Problem to solve »
Please set down, word for word, the lines below from the line with "You are a computer-use agent." through the line with "tap(763, 805)", both included. Leave the pictures out of your answer.

Input material »
● ● ● ● ●

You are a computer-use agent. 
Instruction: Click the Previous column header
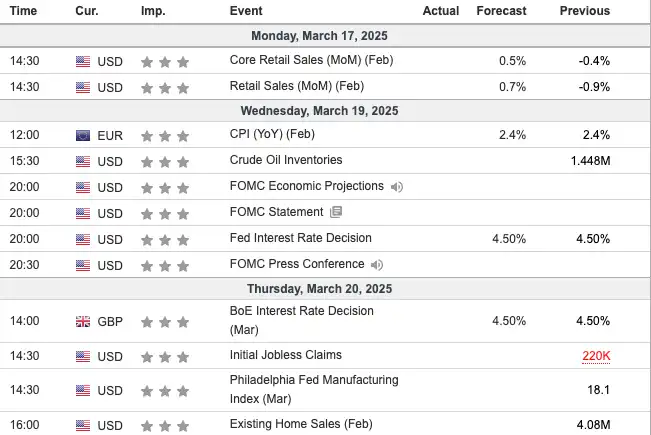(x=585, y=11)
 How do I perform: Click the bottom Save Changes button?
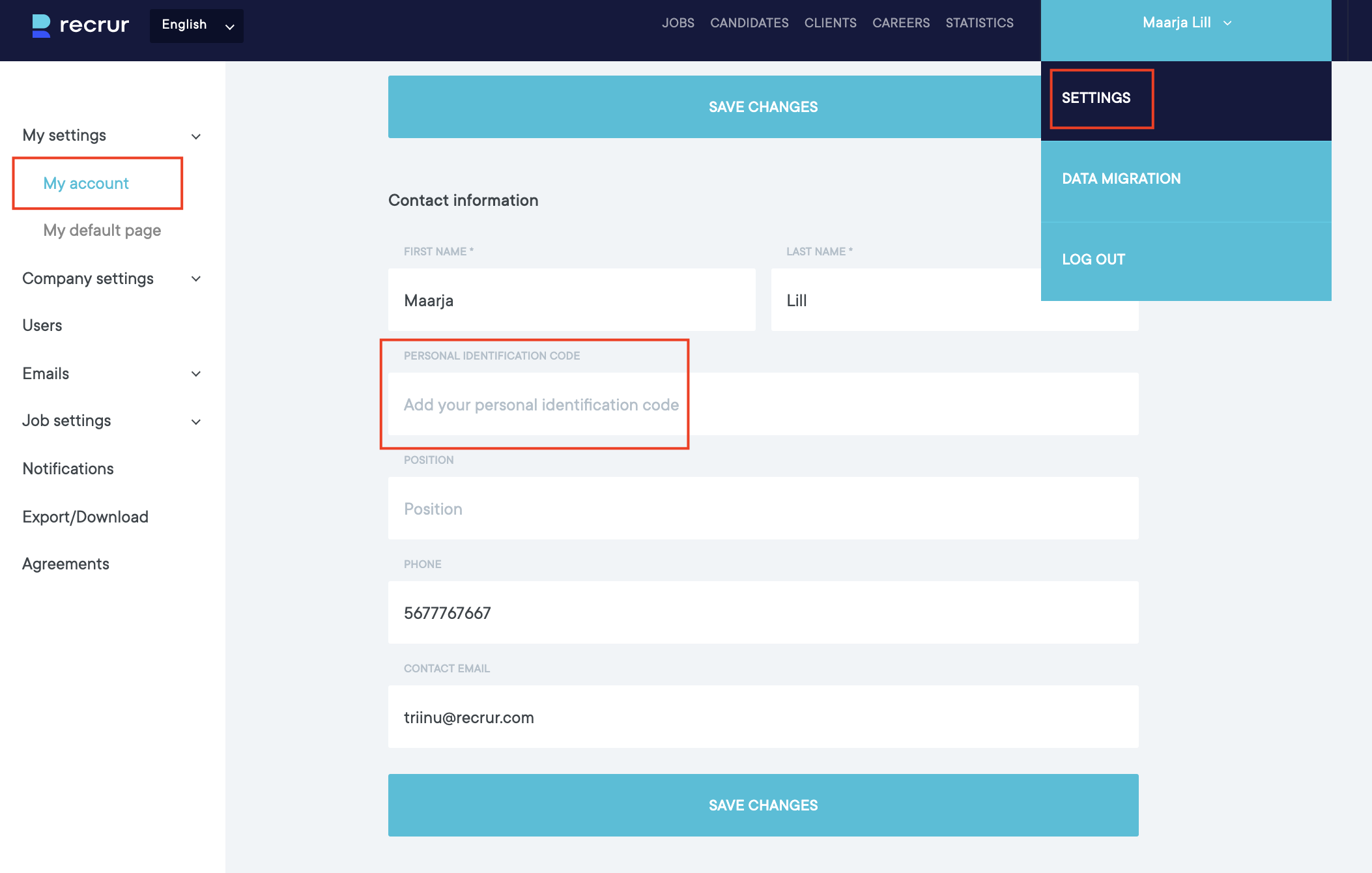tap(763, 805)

● ● ● ● ●

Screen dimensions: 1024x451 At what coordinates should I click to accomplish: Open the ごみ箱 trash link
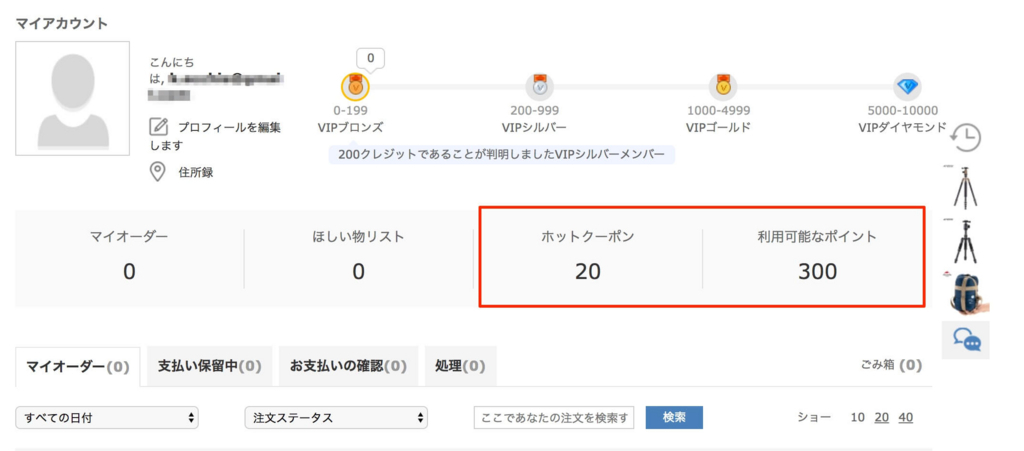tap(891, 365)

● ● ● ● ●

Solution to this problem »
You are a computer-use agent. 
Instruction: Click the Previous column header
(x=585, y=11)
 How do I perform: Click the bottom Save Changes button?
tap(763, 805)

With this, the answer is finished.